## YOUR OBJECTIVE
In the debate text, in whose name does Amendment 66 stand?

## TEXT

--------------------

Amendment 66, in the name of the noble Lord, Lord Wigley, looks to be superfluous, as I assume that the Minister will tell us that there is absolutely nothing to prevent a framework for agricultural co-operation between England, Wales, Scotland and Northern Ireland by the free will of their respective Governments. The issue, then, is not whether a legal power is needed—I assume that no legal power is needed—but what machinery the Government envisage will be needed to promote co-operation between England, Wales, Scotland and Northern Ireland on agriculture and the environment; I am not aware that any such machinery is in place at the moment. I think that the Committee would be grateful if the Minister could address that point. It is about not just ongoing talks but what institutional machinery there will be to promote co-operation.

The noble Lord, Lord Empey, has just raised a very important point. In respect of co-operating with Northern Ireland, that means co-operating with the EU. As so often in our debates, I am afraid that everything comes back to Brexit.

--------------------

## AVAILABLE DATA

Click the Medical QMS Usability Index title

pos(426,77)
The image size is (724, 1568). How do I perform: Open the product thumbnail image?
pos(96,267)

--------------------

## REPLY TO THE TASK
The noble Lord, Lord Wigley.